De belasting wordt uitgesteld in volgende gevallen :

voor de terreinen waarop het ingevolge een beslissing van de overheid niet toegelaten of niet mogelijk is te bouwen, ter zake worden de aaneenpalende terreinen die aan dezelfde eigenaar toebehoren als één geheel beschouwd. Wanneer de toestand om reden waarvan de belasting uitgesteld werd, geheel of gedeeltelijk een einde neemt voor het verstrijken van een periode van 20 jaar te rekenen vanaf het eerste belastingsdienstjaar, is de jaarlijkse belasting verschuldigd vanaf 1 januari hierop volgend. Indien bij het verstrijken der 20 jaren deze toestand nog geen einde genomen heeft, wordt het goed definitief vrijgesteld.

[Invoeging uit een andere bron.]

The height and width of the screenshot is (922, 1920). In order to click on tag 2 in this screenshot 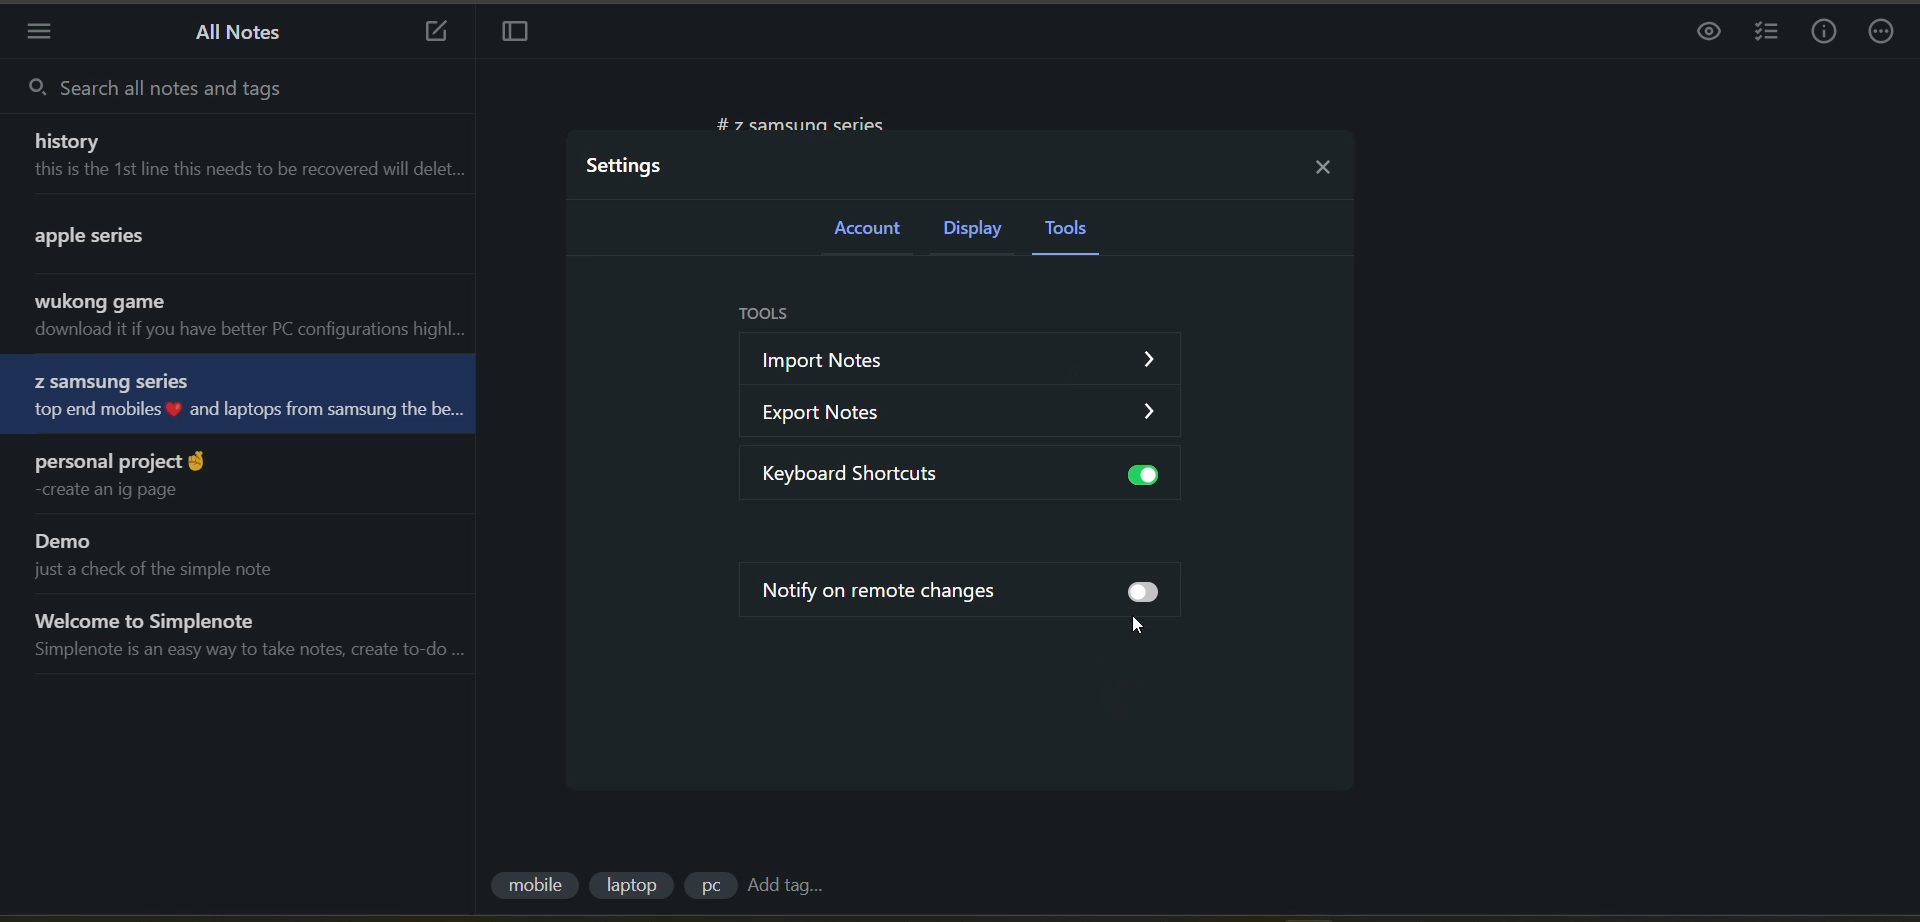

voor de niet-bebouwde eigendommen gelegen in de landelijke zone van de gemeente, zoals bepaald door de gemeenteraad.

 

Art. 15:

Aan de belastingplichtigen die de belasting in kapitaal hebben gekweten zullen de bedragen terugbetaald worden die ooit zouden moeten beschouwd worden als ten onrechte betaald tengevolge van opheffing of de niet-hernieuwing van de verordening of ten gevolge van de verlaging van de belastingvoeten. In dit laatste geval mag de terugbetaling slechts gebeuren in verhouding tot de vermindering van de belastingvoeten waarvan de belastingplichtigen die jaarlijks ingekohierd worden, zullen genieten.

 

Art. 16:

§1. De huidige verordening is toepasselijk op de bewerkingen tot verwerving van de zate der openbare wegen waarvan de voltooiing gelegen is tijdens de jaren 2007 tot en met 2019.

§2. De bepalingen van de vroeger van kracht zijnde verordeningen op de verhaalbelastingen blijven van kracht op de toestanden die tijdens hun heffingstermijn ontstonden.

 

Art. 17:

Deze verordening valt onder het algemeen bestuurlijk toezicht als bepaald in artikel 326-335 van het decreet lokaal bestuur van 22 december 2017.